1. Purpose and Significance

A Dashboard is a visual control panel that displays important information and key metrics regarding the cybersecurity posture, incident handling performance of the operations team, and trending of various alert types. This is achieved through various charts, tables, or other components. Ultimately, this feature helps users gain a comprehensive overview of activities and statistics relevant to their organization, enabling them to make quick and accurate decisions to improve any underperforming metrics within their organization. The Dashboard serves the following main purposes:

  • Enhancing efficiency for direct operational staff
  • Monitoring operational quality.
  • Tracking the organization's cybersecurity posture.


2. Dashboard List

Precondition: The user is logged into the system.

  • On the menu bar, select Services >> Click Open.

  • On the menu bar, click Dashboard

2.1. Ticket operation: Each widget on this dashboard offers a specific insight, helping you understand ticket operations

      • Open Ticket: The number of open tickets, allowing the operations team and management to quickly assess the backlog of work.
      • Number of Ticket: total number of tickets created within a specific period.
      • Time to close SLA per day: The average time to close tickets in a single day. It helps management evaluate efficiency and improve processes. If the average time exceeds the SLA, it means the team is operating slowly or needs to re-evaluate the SLA.
      • Ticket type per day: This widget helps categorize tickets created by their specific types (e.g., incident, vulnerability, problem, content) and displays the count for each type per day
      • Time to close SLA per group : the average time to close tickets and the SLA compliance level for each group or department responsible for handling tickets.


2.2. SLA: Every widget on this dashboard gives me a deep dive into how well we're sticking to our SLA commitments

      • MTTD (Mean Time To Detect): The average time from when a security threat or event happens until our system or team finds it. The lower our MTTD, the more quickly our system spots potential dangers.
      • MTTR (Mean Time To Respond/Resolve): The average time from when an alert is detected until the related incident is fully responded to or resolved. A lower MTTR means my team is faster at fixing the aftermath of attacks.
      • Saved Time: This estimates the total time your system has saved for your team. This metric is achieved by automating repetitive tasks or speeding up the process.
      • Overdue Alert Handling Rate: The percentage of alerts that aren't processed within our committed SLA timeframe.
      • Overdue Case Handling Rate Per Day: The percentage of cases that aren't resolved within the SLA, calculated each day.
      • Overdue Case Handling Rate: The total percentage of incidents (cases) that are currently overdue compared to all our incidents.

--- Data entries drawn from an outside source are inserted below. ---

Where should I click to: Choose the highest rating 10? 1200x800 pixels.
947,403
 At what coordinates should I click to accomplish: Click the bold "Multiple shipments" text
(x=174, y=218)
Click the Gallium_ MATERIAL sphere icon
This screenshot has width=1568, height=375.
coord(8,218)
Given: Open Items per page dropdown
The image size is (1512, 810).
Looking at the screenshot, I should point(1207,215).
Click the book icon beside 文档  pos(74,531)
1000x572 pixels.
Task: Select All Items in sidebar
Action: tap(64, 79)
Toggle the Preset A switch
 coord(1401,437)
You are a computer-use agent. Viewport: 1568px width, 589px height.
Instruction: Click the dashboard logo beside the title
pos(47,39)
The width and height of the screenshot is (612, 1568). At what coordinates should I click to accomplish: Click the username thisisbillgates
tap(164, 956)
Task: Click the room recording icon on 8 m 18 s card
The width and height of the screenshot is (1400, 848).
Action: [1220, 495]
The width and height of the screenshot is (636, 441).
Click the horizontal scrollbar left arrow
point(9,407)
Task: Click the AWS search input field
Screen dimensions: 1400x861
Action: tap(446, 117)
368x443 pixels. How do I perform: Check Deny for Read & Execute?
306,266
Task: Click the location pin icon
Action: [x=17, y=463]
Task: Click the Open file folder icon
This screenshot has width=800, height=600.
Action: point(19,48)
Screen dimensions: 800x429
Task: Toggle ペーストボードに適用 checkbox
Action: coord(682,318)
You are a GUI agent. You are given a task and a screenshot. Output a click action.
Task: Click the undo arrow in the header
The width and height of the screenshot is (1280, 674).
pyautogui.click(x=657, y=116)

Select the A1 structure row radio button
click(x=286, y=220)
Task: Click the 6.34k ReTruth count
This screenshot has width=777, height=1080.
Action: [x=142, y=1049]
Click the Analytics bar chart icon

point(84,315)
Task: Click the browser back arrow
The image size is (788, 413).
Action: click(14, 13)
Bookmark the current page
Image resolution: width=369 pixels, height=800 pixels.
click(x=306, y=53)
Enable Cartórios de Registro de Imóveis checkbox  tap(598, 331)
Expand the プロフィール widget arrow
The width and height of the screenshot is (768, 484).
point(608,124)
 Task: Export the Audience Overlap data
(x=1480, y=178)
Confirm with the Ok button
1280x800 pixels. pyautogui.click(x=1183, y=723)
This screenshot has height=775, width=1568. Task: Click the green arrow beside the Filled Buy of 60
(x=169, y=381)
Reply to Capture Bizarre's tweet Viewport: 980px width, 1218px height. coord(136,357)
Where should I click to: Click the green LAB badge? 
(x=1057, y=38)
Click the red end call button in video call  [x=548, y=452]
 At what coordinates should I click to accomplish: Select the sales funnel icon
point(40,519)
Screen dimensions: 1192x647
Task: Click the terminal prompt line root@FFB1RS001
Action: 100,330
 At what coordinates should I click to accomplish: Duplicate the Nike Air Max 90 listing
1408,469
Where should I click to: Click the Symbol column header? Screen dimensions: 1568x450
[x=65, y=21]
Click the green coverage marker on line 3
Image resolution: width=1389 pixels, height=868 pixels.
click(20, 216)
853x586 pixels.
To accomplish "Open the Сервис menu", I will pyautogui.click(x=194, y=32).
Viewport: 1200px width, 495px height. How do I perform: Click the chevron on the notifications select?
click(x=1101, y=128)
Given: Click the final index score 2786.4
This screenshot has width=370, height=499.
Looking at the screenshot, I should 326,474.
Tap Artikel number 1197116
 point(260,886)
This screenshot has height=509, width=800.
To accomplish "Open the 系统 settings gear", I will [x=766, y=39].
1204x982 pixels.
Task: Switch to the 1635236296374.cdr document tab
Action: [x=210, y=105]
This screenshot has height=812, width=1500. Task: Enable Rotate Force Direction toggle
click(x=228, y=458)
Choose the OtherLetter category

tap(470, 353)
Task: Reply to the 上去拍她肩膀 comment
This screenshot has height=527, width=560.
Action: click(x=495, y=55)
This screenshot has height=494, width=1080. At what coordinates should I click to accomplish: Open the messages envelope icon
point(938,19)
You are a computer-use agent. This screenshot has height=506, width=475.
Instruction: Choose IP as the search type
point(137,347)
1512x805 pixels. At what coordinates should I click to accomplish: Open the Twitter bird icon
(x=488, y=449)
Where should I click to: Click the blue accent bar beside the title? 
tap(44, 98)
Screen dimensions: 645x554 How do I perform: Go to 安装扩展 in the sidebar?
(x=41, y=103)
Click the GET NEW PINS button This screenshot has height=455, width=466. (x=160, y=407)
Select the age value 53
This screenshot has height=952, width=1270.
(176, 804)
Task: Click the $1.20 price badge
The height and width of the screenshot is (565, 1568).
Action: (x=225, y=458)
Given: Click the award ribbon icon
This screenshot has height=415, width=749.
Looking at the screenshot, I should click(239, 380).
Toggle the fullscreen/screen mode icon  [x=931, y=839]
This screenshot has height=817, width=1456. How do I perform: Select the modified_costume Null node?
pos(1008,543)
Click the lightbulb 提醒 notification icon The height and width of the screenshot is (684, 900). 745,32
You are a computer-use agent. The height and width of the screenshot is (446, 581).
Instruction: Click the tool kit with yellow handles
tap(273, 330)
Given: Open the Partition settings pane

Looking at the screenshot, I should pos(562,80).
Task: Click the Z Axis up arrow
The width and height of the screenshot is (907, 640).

2.3. Playbook Status: This dashboard gives me a complete overview of how our playbooks are performing. It helps me quickly spot any issues and ensures our automation processes stay stable and effective.

      • Failed running playbook : The total number of times playbooks were triggered but didn't complete their tasks correctly. It's a quick way to see if something's broken.
      • Success running playbook : The total number of times playbooks ran and completed their missions successfully. 
      • Daily success running per Playbook : The number of successful runs for each individual playbook on a daily basis.
      • Daily failed running per Playbook: The number of failed runs for each individual playbook per day. 
      • Failed running Playbook per day: The total number of playbook failures each day.


2.4. Security Overview : This dashboard provides a comprehensive overview of security posture, aiding in performance assessment and problem trend identification.

      • Number of Alerts : The total number of alerts detected by the system within a specified period (e.g., daily, weekly, monthly).
      • Number of Cases: The total number of security incidents (cases) created within a given timeframe.
      • Number of Tickets: The total number of tickets generated within the specified period.
      • Open Alerts : The number of alerts currently open and awaiting action.
      • Open Cases : The number of cases currently open and awaiting action.
      • Number of Incidents : The total count of critical security incidents.
      • Alert distribution by type :  The number or percentage of various alert types.
      • Alert distribution by severity: The number or percentage of alerts classified by severity (e.g. low, medium, high)
      • Case distribution by Owner : The number or percentage of incidents being managed by each individual or group within the security team.
      • Case distribution by Severity :  The number or percentage of incidents classified by severity.
      • Daily alerts distribution by Type: Breaks down the types of alerts generated on a daily basis, helping to identify daily patterns and anomalies.
      • Alert distribution by Reason close: Displays the distribution of alerts based on their closure reason, which can help identify common resolutions or recurring false positives.